Letter to Financial Times
Published by dvanhorn August 30th, 2006 in LettersSir, Nick Kochan, (”Mideast investment will produce a peace dividend“, August 30) writes, “It may not be long before Israel’s claim to be the only democratic Middle Eastern country, so much part of its argument for support, is challenged.” Kochan’s comment, and others’ like it that assume Israel’s status as a democratic nation, remind me of the late Israel Shahak’s question posed to Alexander Cockburn and James Ridgeway during an interview for the Village Voice that appeared November 19, 1980:
It would be a good thing, I think, for Americans to ask themselves once a year whether the USA was a democracy before 1865; that is, before the constitutional abolition of slavery. The situation of the state of Israel and of the territories occupied by it is quite analogous.
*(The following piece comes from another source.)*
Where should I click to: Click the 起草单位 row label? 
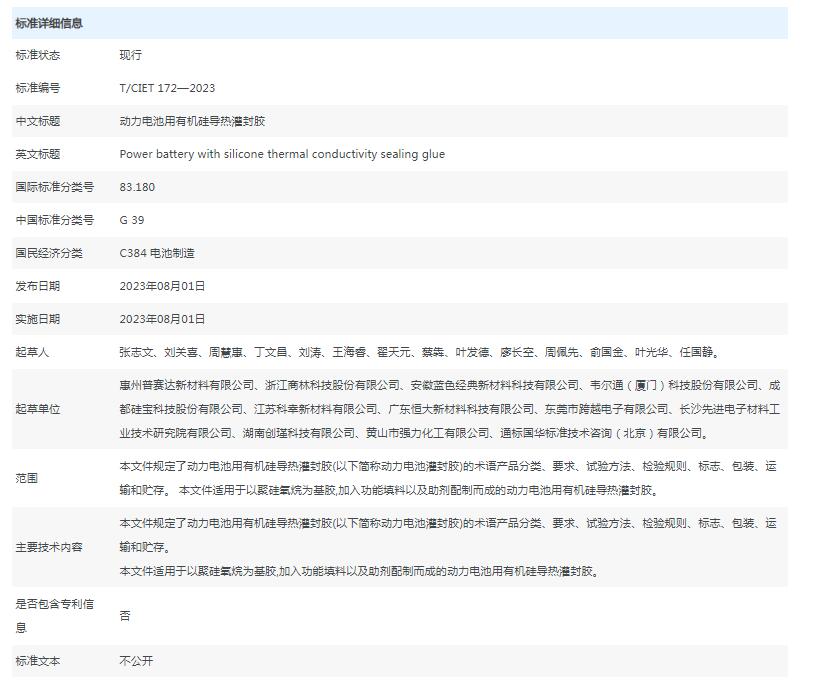pos(38,409)
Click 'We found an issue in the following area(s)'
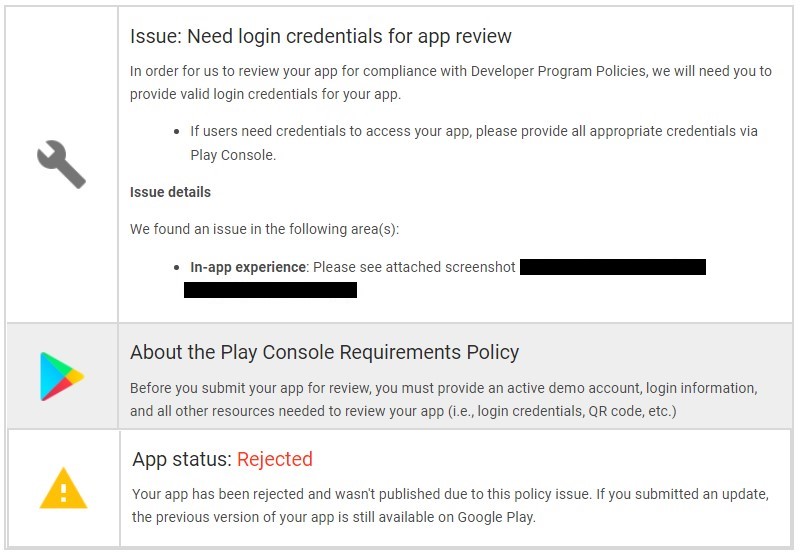 pos(264,229)
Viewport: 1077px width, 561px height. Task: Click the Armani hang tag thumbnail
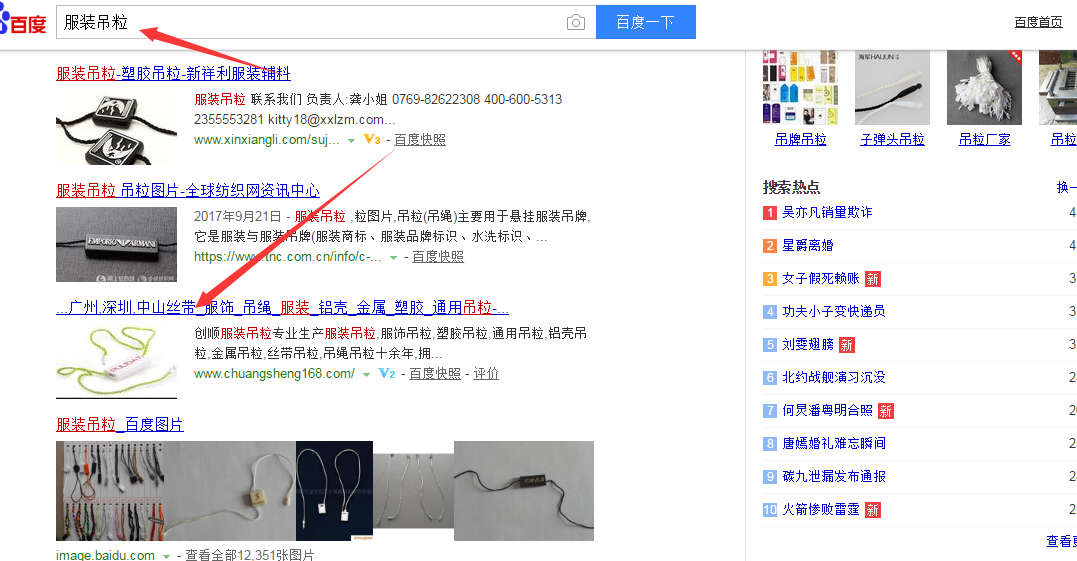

Just as the situation of the occupied territories resembles that of the pre-1865 South, so the situation inside the state of Israel resembles that of many states of the USA some 50 or 60 years ago when racism was popular, and when the really influential Ku Klux Klan made and unmade politicians, just as Gush Emunim now does in Israel.
Shahak’s question is as apt today as it was nearly 26 years ago. Of course, I welcome more democratic institutions in the Middle East (and elsewhere), yet we need not wait for them to exist in order to question Israel’s claim of being a democracy.